Эраст Петрович в сердцах взмахнул рукой с револьвером, и внезапно грянул выстрел. Пуля с визгом отрикошетила от стены и ушла в окно, оставив на стекле аккуратную звездочку с расходящимися лучиками. Черт, предохранитель-то снят, а спуск слабый, вспомнил Фандорин и тряхнул головой, чтобы освободиться от звона в ушах.

На «Тимофэя» неожиданный выстрел произвел магическое воздействие – швейцар повалился на колени и заканючил:

– Ваше бла… ваше высокоблагородие… Не лишайте жизни! Бес попутал! Все, все, как на духу! Ведь детки, жена хворая! Покажу! Как Бог свят покажу! В погребе они, в подвале тайном! Покажу, только душу не погубите!

– В каком таком подвале? – грозно спросил Эраст Петрович и поднял пистолет, словно и в самом деле собирался немедленно учинить расправу.

– А вот за мной, за мной пожалуйте.

Швейцар вскочил на ноги и, поминутно оглядываясь, повел Фандорина снова на первый этаж, в кабинет баронессы.

– По случаю один раз подглядел… Оне нас не подпускали. Не было у них к нам доверия. А как же – русский человек, душа православная, не англинских кровей. – «Тимофей» перекрестился. – Только Андрею ихнему туда ход был, а нам ни-ни.

Он забежал за письменный стол, повернул ручку на секретере, и секретер вдруг отъехал вбок, обнажив небольшую медную дверь.

– Открывай! – велел Эраст Петрович.

«Тимофей» еще трижды перекрестился и толкнул дверцу. Она беззвучно отворилась, и показалась лестница, ведущая вниз, в темноту.

Подталкивая швейцара в спину, Фандорин стал осторожно спускаться. Лестница кончилась стенкой, но за угол, направо, сворачивал низкий коридор.

– Пошел, пошел! – шикнул на замешкавшего «Тимофэя» Эраст Петрович.
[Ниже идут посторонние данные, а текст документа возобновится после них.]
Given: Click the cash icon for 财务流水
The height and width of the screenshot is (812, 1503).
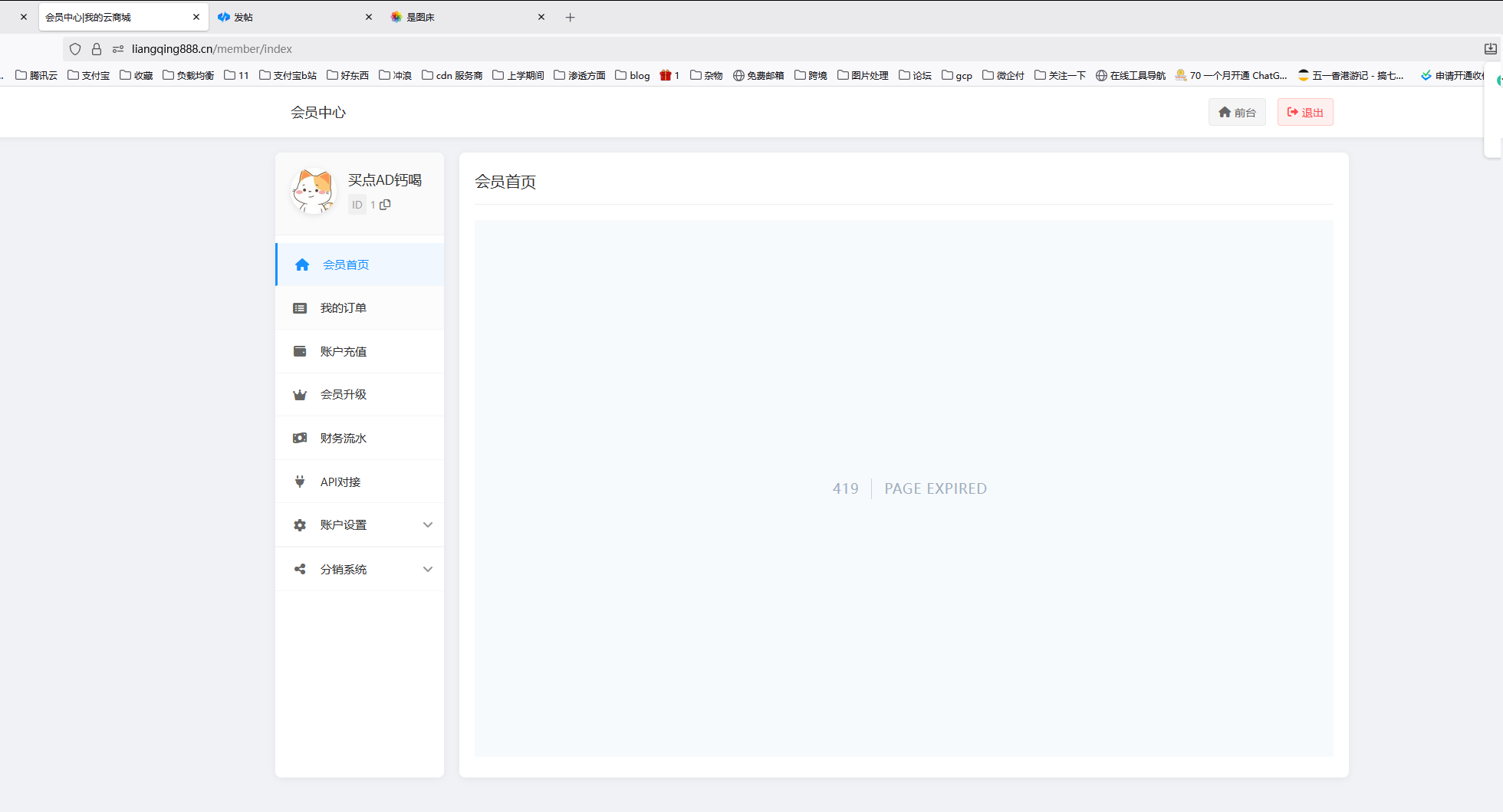Looking at the screenshot, I should click(x=300, y=438).
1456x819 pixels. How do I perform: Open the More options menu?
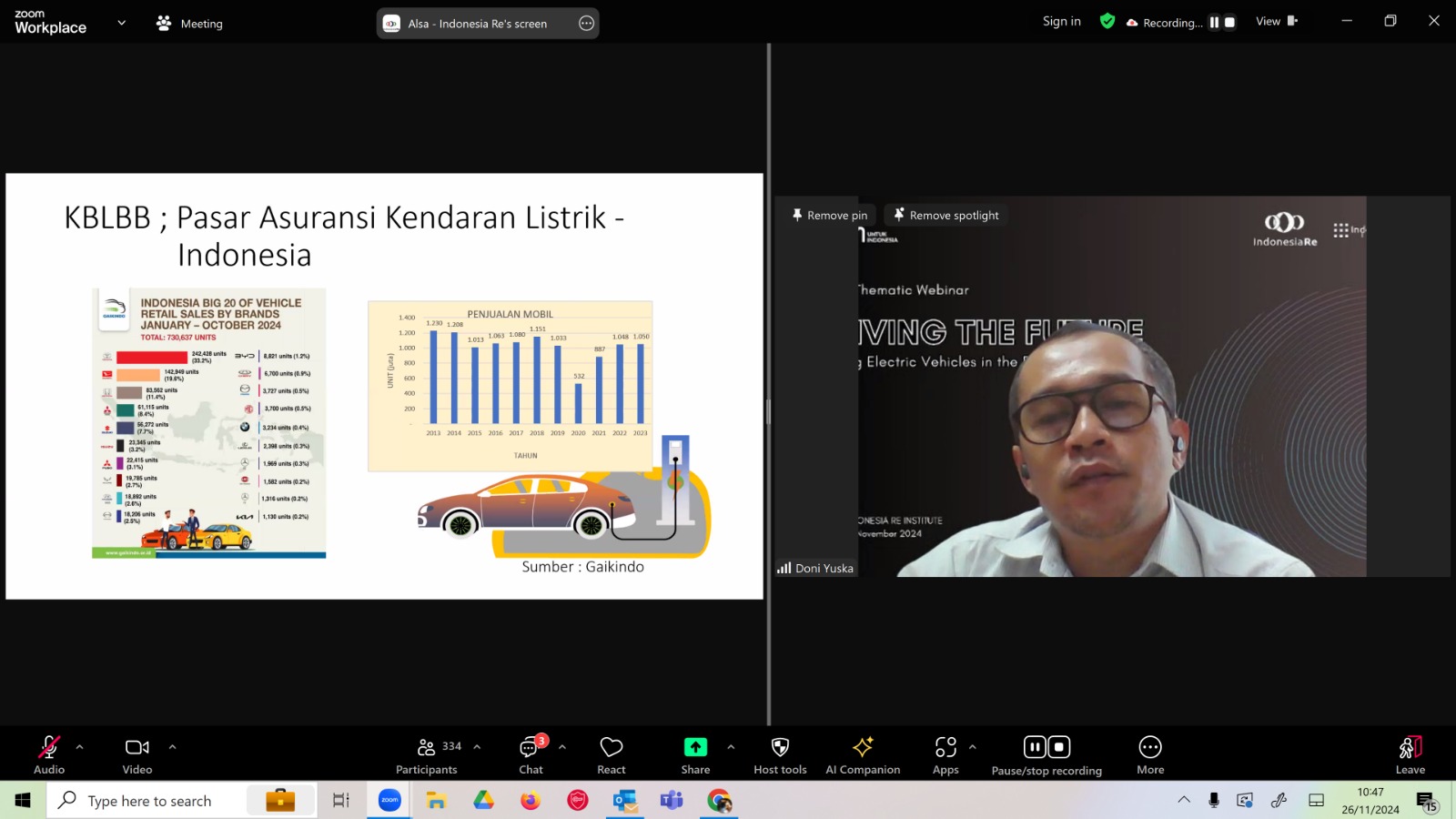pos(1150,755)
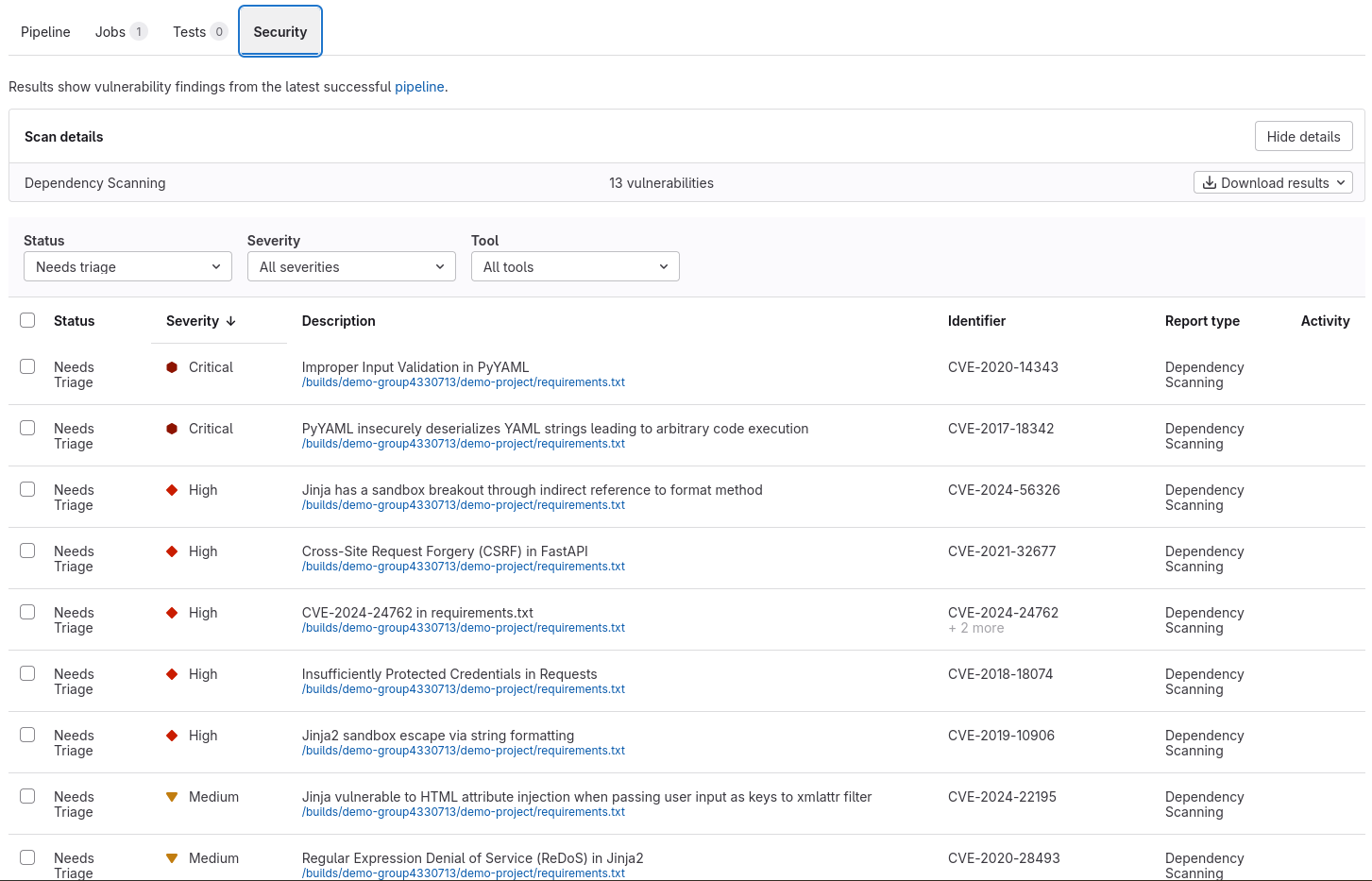Check the CVE-2020-14343 row checkbox
Viewport: 1372px width, 881px height.
pos(27,365)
Свернули за угол, в кромешную тьму. Надо было свечу захватить, подумал Фандорин и полез левой рукой в карман за спичками, но впереди вдруг ярко вспыхнуло и грохнуло. Швейцар ойкнул и осел на пол, а Эраст Петрович выставил вперед «герсталь» и нажимал на спуск до тех пор, пока боек не защелкал по пустым гильзам. Наступила гулкая тишина. Трясущимися пальцами Фандорин достал коробок, чиркнул спичкой. «Тимофей» бесформенной кучей сидел у стены и не шевелился. Сделав несколько шагов вперед, Эраст Петрович увидел лежащего навзничь Эндрю. Дрожащий огонек немного поиграл в стеклянных глазах и погас.

Оказавшись в темноте, учит великий Фуше, нужно зажмурить глаза, досчитать до тридцати, чтобы сузились зрачки, и тогда зрение сможет различить самый незначительный источник света. Эраст Петрович для верности досчитал до сорока, открыл глаза – и точно: откуда-то пробивалась полоска света. Выставив руку с бесполезным «герсталем», он шагнул раз, другой, третий и увидел впереди слегка приоткрытую дверь, из щели которой и лился слабый свет. Баронесса могла находиться только там. Фандорин решительно направился к светящейся полоске и с силой толкнул дверь.

Его взору открылась небольшая комнатка с какими-то стеллажами вдоль стен. Посреди комнаты стоял стол, на нем горела свеча в бронзовом подсвечнике и освещала расчерченное тенями лицо леди Эстер.

– Входите, мой мальчик, – спокойно сказала она. – Я вас жду.

Эраст Петрович переступил порог, и дверь внезапно захлопнулась у него за спиной. Он вздрогнул, обернулся и увидел, что на двери нет ни скобы, ни ручки.